REQUIRED WORK
Please take the lines from the one holding "Where we Patrol (67, 820)" through the one holding "[About the Big Ten Conference] (1011, 2216)" in the data below and copy them exactly.

##############################

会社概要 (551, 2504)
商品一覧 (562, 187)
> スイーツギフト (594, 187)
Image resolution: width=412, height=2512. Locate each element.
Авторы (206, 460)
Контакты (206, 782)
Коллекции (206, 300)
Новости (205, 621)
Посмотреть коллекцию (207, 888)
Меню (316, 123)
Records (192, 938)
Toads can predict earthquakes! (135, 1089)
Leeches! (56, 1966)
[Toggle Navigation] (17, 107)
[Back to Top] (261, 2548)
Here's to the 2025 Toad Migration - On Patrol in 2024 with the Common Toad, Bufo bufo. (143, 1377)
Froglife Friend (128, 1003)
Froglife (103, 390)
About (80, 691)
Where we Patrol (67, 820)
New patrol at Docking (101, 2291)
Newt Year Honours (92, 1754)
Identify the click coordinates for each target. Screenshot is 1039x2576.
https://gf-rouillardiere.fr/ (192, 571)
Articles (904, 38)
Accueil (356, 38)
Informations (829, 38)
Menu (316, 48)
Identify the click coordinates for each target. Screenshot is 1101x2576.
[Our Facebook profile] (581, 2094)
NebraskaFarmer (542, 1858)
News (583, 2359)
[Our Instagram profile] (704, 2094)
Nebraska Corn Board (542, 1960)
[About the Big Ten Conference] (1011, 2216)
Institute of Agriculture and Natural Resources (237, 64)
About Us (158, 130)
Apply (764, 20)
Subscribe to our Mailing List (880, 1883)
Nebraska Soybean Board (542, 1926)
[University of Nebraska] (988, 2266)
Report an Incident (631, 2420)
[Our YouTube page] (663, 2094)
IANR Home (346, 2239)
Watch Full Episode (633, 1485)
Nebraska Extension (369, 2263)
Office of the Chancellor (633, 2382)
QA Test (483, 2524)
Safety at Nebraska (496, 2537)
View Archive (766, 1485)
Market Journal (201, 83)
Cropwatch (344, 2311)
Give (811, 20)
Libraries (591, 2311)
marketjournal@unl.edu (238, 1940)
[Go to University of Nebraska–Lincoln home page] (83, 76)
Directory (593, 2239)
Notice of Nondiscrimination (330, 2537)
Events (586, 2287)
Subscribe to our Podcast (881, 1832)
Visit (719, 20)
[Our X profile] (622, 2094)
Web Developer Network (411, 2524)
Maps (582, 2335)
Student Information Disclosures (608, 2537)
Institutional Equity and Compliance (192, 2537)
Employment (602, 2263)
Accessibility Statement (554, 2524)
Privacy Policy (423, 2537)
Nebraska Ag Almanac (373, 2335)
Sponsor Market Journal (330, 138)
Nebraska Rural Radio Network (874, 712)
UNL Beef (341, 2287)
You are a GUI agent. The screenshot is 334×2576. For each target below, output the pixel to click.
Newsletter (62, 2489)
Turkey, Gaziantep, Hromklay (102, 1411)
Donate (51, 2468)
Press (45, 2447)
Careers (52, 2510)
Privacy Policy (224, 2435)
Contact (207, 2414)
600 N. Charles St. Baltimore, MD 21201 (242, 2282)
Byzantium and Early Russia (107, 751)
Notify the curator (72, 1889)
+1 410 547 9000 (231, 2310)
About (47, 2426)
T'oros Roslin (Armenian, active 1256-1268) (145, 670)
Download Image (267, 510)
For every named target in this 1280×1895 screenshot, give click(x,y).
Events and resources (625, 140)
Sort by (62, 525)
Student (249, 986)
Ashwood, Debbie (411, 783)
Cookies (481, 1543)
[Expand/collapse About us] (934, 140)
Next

##############################

SOLUTION
Where we Patrol (67, 820)
New patrol at Docking (101, 2291)
Newt Year Honours (92, 1754)
Identify the click coordinates for each target. Screenshot is 1039x2576.
https://gf-rouillardiere.fr/ (192, 571)
Articles (904, 38)
Accueil (356, 38)
Informations (829, 38)
Menu (316, 48)
Identify the click coordinates for each target. Screenshot is 1101x2576.
[Our Facebook profile] (581, 2094)
NebraskaFarmer (542, 1858)
News (583, 2359)
[Our Instagram profile] (704, 2094)
Nebraska Corn Board (542, 1960)
[About the Big Ten Conference] (1011, 2216)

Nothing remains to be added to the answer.